Configuring logging for Clojure applications

Banks have thousands of applications, each with large complex code-bases that must be supported long after the original application authors have moved onto something else. When something goes wrong a support engineer will invariably check the log file first. Few things are as common to every application as the humble log file.

It’s quite surprising to think that Java didn’t have an official logging API in the JDK until its fifth major release (1.4).

The sad history of Java logging

In the beginning there was System.out.println which writes out to the console. Many still use that today.

For those who needed more sophisticated logging, a package called log4j emerged in 1999 from IBM ‘alphaworks’. This steadily grew in popularity until it became the de-facto standard. Then Sun decided to write their own logging package and include it in the JDK, as java.util.logging. Not that there was anything significantly wrong with log4j, it was simply an example of the ‘not-invented-here’ syndrome that Sun was suffering from at the time. Despite a hard fought campaign to persuade Sun to incorporate log4j into the platform. Soon after, Sun realised that this sort of thing was damaging to Java’s reputation and created the JSR process to incorporate the wider Java community in decision making.

But the fact that Java had 2 near-identical logging packages led to further complexity. Apache created a facade called commons-logging that attempted to wrap both packages. By deciding to use a Java interface, Apache commons-logging negated the carefully crafted performance of the log4j package it was wrapping.

There have been attempts in the Java world to improve matters. One notable example is slf4j.

Logging in Clojure

Clojure logging neatly solves the problems of Java logging.

First, there’s a single API to use: clojure.tools.logging. Thank Alex Taggart and others for this. Second, it integrates with all the important logging frameworks: log4j, java.util.logging, Apache’s commons-logging and now slf4j. Finally, it side-steps many of the performance penalties associated with logging.

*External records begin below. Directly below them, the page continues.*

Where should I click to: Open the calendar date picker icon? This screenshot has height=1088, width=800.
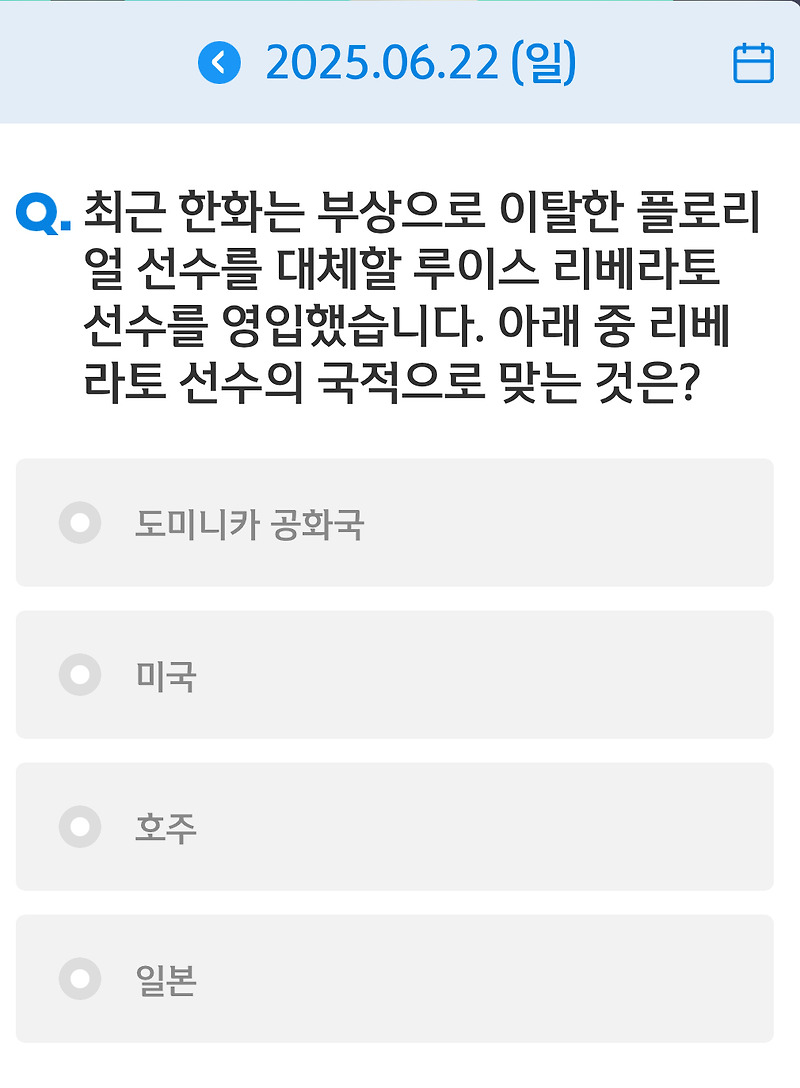point(754,63)
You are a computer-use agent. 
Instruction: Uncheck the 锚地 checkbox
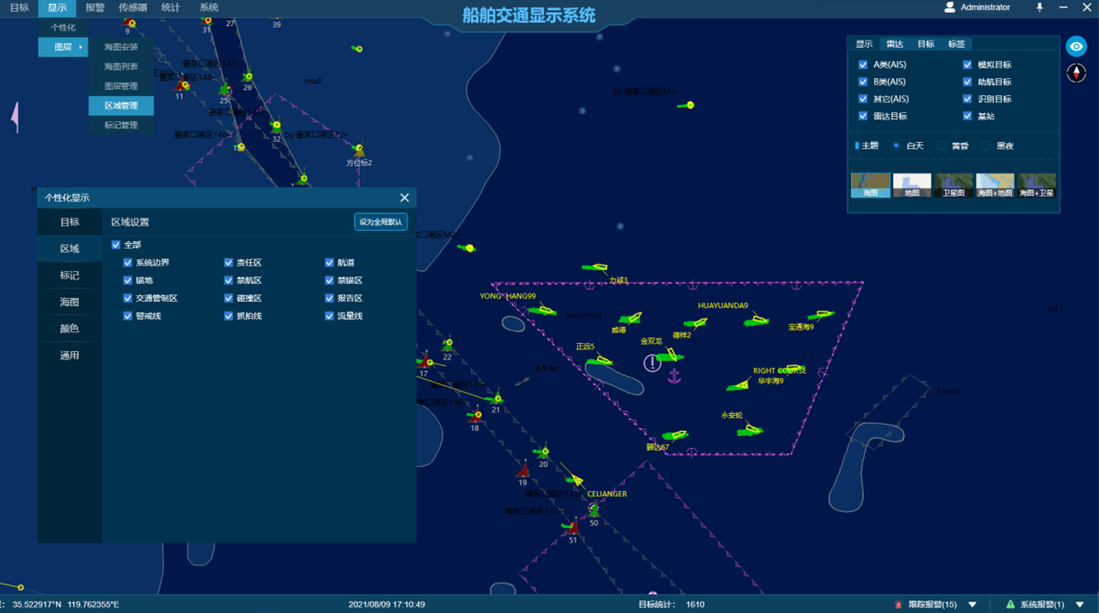pos(128,281)
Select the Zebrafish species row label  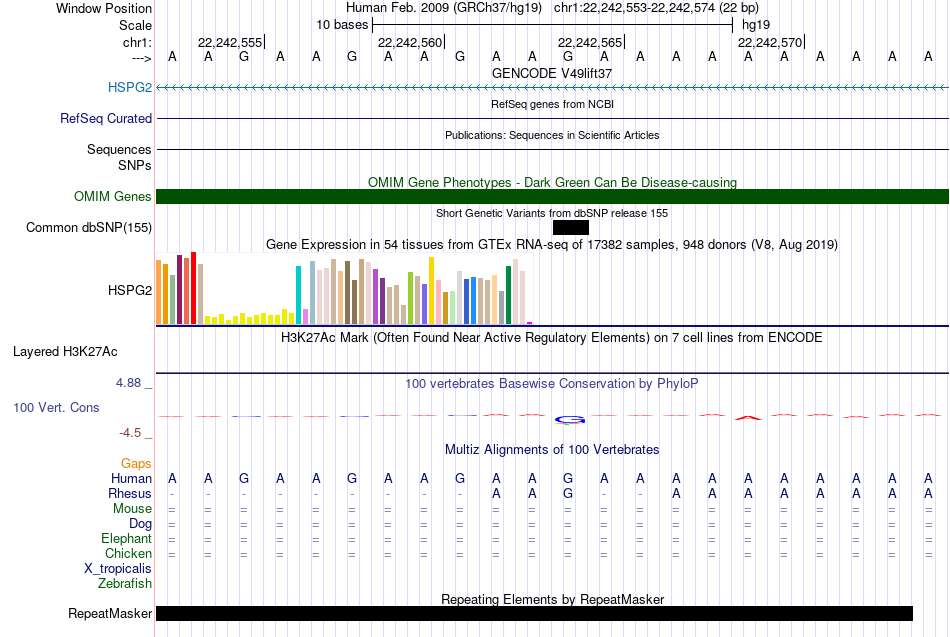pyautogui.click(x=126, y=584)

If you have a lot of logging statements in your code-base, you only want to pay the performance penalty for logging statements that are actually being written to the log file. However, too often CPU is wasted in creating a logging message only for that message to be filtered out later on. The conventional workaround in Java is to wrap every complex logging statement with a conditional.

if (logger.isDebugEnabled()) {
    logger.debug(x + " plus " + y + " is " + (x + y));
}

Without the conditional wrapper, the String concatenation would be quite expensive if it was ultimately unnecessary (for example, if the logger in question was configured to output warnings only). But the workaround is obviously cumbersome, implemented inconsistently and adds noise to the code’s readability. (Being the new(est) kid on the block, slf4j is able to make use of the JDK 1.5 varargs feature to avoid common string concatenation until after the message has made it through the filters).

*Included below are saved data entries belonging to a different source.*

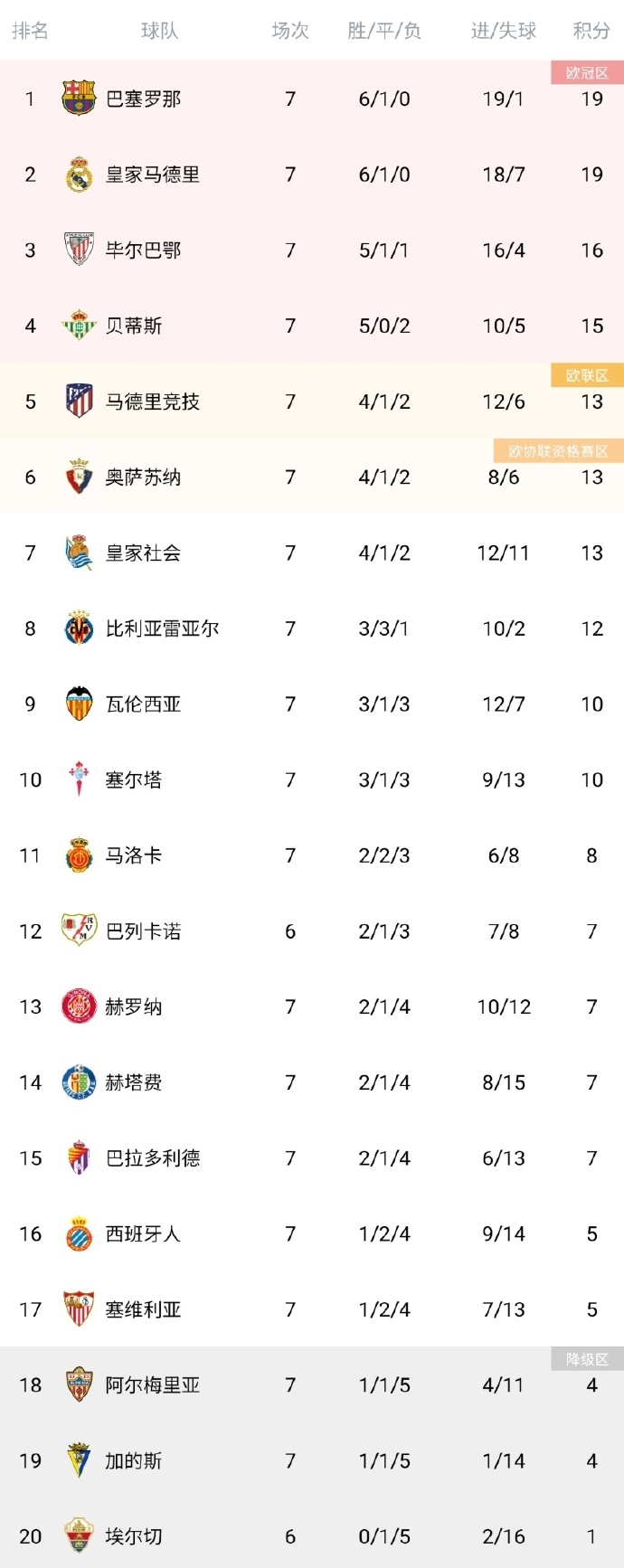Click the 欧协联资格赛区 zone label
Image resolution: width=624 pixels, height=1568 pixels.
(x=558, y=451)
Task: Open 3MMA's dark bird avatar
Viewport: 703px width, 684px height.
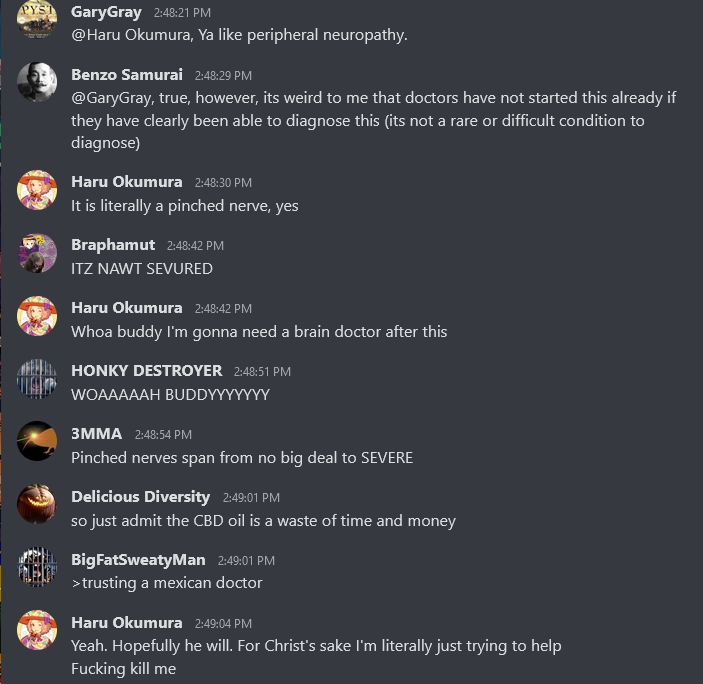Action: (37, 441)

Fortunately for Clojure programmer, the clojure.tools.logging takes care of this for them by using macros. As a Clojure programmer you get the benefit of optimized performance without the unsightly code-bloat.

Configuration

Unfortunately the Clojure logging facility doesn’t offer anything to help configure the logging package being used underneath.

Typically, Java logging is configured using configuration files. As you’d expect from Java, every configuration file is different, each one balancing flexibility with complexity. This is a horrible Java legacy to subject Clojure programmers to. An alternative approach is needed, so I’ve written a library: clj-logging-config.

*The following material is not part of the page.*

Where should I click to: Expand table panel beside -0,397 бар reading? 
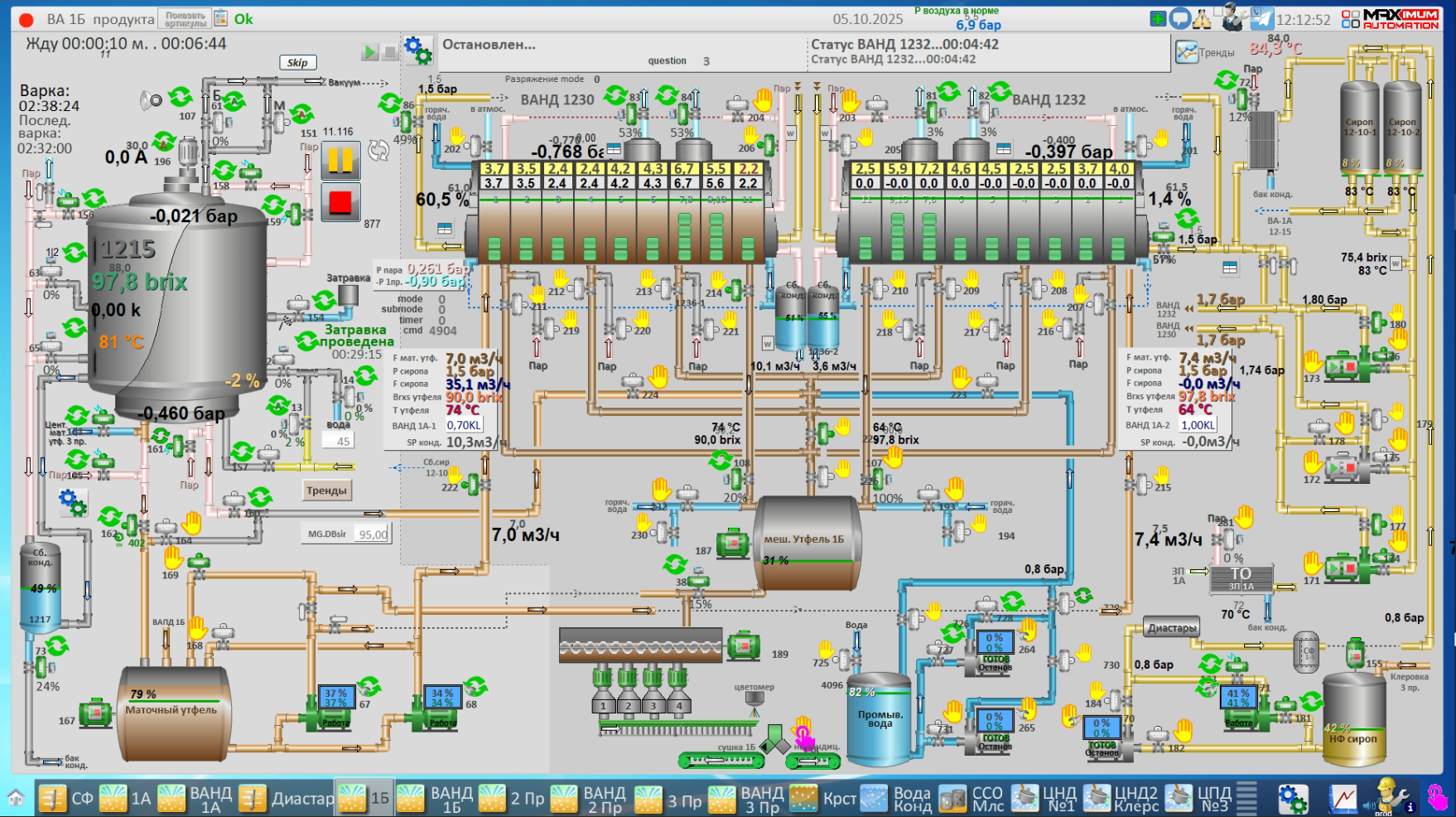point(1004,149)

You start by using requiring the library with :use (or :require) in your namespace declaration. In these examples I assume you are using log4j configuration, but you can configure java.util.logging in a similar way.

(ns my-ns
  (:use clojure.tools.logging 
        clj-logging-config.log4j))

Then you configure the logging system declaring a logger with set-logger!

(set-logger!)

and just start logging :-

(info "Just a plain logging message")

Check your console (not the REPL).

console> INFO - Just a plain logging message

In log4j it is common to set a pattern against the logger. Full syntax can be found in org.apache.log4j.EnhancedPatternLayout. For example, to set a pattern which just displays the message, do this:

(set-logger! :pattern "%m%n")
(info "Just the message this time")

console> Just the message this time

Or this.

(set-logger! :pattern "%d - %m%n")
(info "A logging message with the date in front")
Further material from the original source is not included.